The Study Society is registered with the Charity Commission as Registered Charity Number 1155498. Its stated objects are for the public benefit:

It is based at Colet House, Barons Court, London.

The Society was registered in 1951 by Dr Francis C. Roles, four years after the death of his teacher, the Russian philosopher P. D. Ouspensky, who had settled in England in 1921. The Society was set up to continue Ouspensky's work as a "School of the Fourth Way".

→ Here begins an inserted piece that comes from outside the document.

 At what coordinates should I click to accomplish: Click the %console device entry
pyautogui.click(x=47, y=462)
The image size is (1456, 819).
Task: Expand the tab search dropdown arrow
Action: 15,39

The Fourth Way is a concept used by G. I. Gurdjieff to describe an approach to self-development learned over years of travel in the East that combined what he saw as three established traditional "ways," or "schools" into a fourth way. These three ways were of the body, mind and emotions. According to his principles and instructions, Gurdjieff's method for awakening one's consciousness is different from that of the fakir, monk or yogi, so his discipline is also called the ‘Fourth Way’. His pupil P.D. Ouspensky from 1924 to 1947 made the term and its use central to his own teaching of Gurdjieff's ideas, and after Ouspensky's death, his students published a book titled The Fourth Way based on his lectures.

P. D. Ouspensky had developed his system of Self-discovery from the fundamental idea that ordinary human consciousness is incomplete and that it is possible for it to evolve further by personal effort and understanding. Historically, this approach has generally been confined to closed orders, religious or otherwise and directed to the development of one particular human faculty: intellectual, emotional or physical. Ouspensky promoted the practice of a ‘Fourth Way’, whereby ordinary people, remaining engaged in life, could work on all three aspects simultaneously. His teaching asserts the unity of the individual with the whole cosmos in both structure and potential.

In Russia, Ouspensky had learned a system of knowledge and certain practical methods from G. I. Gurdjieff and until his death in 1947 Ouspensky devoted his life to further developing this system in the light of his own ideas. He established large groups of pupils in London and New York. Ouspensky’s London headquarters before and following World War II were at Colet House. This work led him to the conviction that the system was essentially incomplete; in particular it lacked a simple method to allow the ideas to develop naturally into behaviour and experience.